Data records
______
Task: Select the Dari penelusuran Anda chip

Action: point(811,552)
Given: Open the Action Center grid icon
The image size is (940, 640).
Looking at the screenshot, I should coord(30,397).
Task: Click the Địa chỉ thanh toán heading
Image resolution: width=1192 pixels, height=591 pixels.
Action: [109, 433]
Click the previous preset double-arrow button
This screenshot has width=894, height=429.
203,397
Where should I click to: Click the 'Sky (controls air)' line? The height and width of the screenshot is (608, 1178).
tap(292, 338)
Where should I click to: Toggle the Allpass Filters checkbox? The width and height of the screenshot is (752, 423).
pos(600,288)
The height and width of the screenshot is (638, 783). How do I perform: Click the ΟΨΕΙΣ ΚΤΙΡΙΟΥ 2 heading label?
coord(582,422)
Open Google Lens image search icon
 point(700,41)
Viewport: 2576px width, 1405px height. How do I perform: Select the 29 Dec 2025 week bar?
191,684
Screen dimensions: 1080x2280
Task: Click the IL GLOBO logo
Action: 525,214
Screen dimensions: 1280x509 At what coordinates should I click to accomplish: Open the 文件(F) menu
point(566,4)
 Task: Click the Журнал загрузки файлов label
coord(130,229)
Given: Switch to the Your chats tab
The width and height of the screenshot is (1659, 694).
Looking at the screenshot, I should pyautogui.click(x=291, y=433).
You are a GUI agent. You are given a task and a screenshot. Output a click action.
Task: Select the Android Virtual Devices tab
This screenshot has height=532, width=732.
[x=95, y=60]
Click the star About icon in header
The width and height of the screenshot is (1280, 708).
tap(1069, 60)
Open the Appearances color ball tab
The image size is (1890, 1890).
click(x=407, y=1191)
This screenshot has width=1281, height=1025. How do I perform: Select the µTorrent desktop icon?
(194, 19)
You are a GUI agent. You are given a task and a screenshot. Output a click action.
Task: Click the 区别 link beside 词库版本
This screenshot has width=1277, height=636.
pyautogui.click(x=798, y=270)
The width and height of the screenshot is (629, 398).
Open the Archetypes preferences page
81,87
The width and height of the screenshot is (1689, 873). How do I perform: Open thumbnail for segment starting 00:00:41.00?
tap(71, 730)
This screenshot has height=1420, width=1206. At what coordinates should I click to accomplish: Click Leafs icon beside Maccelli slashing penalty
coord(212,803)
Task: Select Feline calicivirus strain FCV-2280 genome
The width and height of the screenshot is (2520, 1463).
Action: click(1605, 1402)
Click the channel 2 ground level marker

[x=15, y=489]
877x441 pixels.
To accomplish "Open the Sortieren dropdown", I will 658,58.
______
- [EXERCISE]: An exact copy of every record above is what's needed here.

- [ANSWER BOX]:
Task: Select the Dari penelusuran Anda chip

Action: point(811,552)
Given: Open the Action Center grid icon
The image size is (940, 640).
Looking at the screenshot, I should coord(30,397).
Task: Click the Địa chỉ thanh toán heading
Image resolution: width=1192 pixels, height=591 pixels.
Action: [109, 433]
Click the previous preset double-arrow button
This screenshot has width=894, height=429.
203,397
Where should I click to: Click the 'Sky (controls air)' line? The height and width of the screenshot is (608, 1178).
tap(292, 338)
Where should I click to: Toggle the Allpass Filters checkbox? The width and height of the screenshot is (752, 423).
pos(600,288)
The height and width of the screenshot is (638, 783). How do I perform: Click the ΟΨΕΙΣ ΚΤΙΡΙΟΥ 2 heading label?
coord(582,422)
Open Google Lens image search icon
 point(700,41)
Viewport: 2576px width, 1405px height. How do I perform: Select the 29 Dec 2025 week bar?
191,684
Screen dimensions: 1080x2280
Task: Click the IL GLOBO logo
Action: 525,214
Screen dimensions: 1280x509 At what coordinates should I click to accomplish: Open the 文件(F) menu
point(566,4)
 Task: Click the Журнал загрузки файлов label
coord(130,229)
Given: Switch to the Your chats tab
The width and height of the screenshot is (1659, 694).
Looking at the screenshot, I should pyautogui.click(x=291, y=433).
You are a GUI agent. You are given a task and a screenshot. Output a click action.
Task: Select the Android Virtual Devices tab
This screenshot has height=532, width=732.
[x=95, y=60]
Click the star About icon in header
The width and height of the screenshot is (1280, 708).
tap(1069, 60)
Open the Appearances color ball tab
The image size is (1890, 1890).
click(x=407, y=1191)
This screenshot has width=1281, height=1025. How do I perform: Select the µTorrent desktop icon?
(194, 19)
You are a GUI agent. You are given a task and a screenshot. Output a click action.
Task: Click the 区别 link beside 词库版本
This screenshot has width=1277, height=636.
pyautogui.click(x=798, y=270)
The width and height of the screenshot is (629, 398).
Open the Archetypes preferences page
81,87
The width and height of the screenshot is (1689, 873). How do I perform: Open thumbnail for segment starting 00:00:41.00?
tap(71, 730)
This screenshot has height=1420, width=1206. At what coordinates should I click to accomplish: Click Leafs icon beside Maccelli slashing penalty
coord(212,803)
Task: Select Feline calicivirus strain FCV-2280 genome
The width and height of the screenshot is (2520, 1463).
Action: click(1605, 1402)
Click the channel 2 ground level marker

[x=15, y=489]
877x441 pixels.
To accomplish "Open the Sortieren dropdown", I will 658,58.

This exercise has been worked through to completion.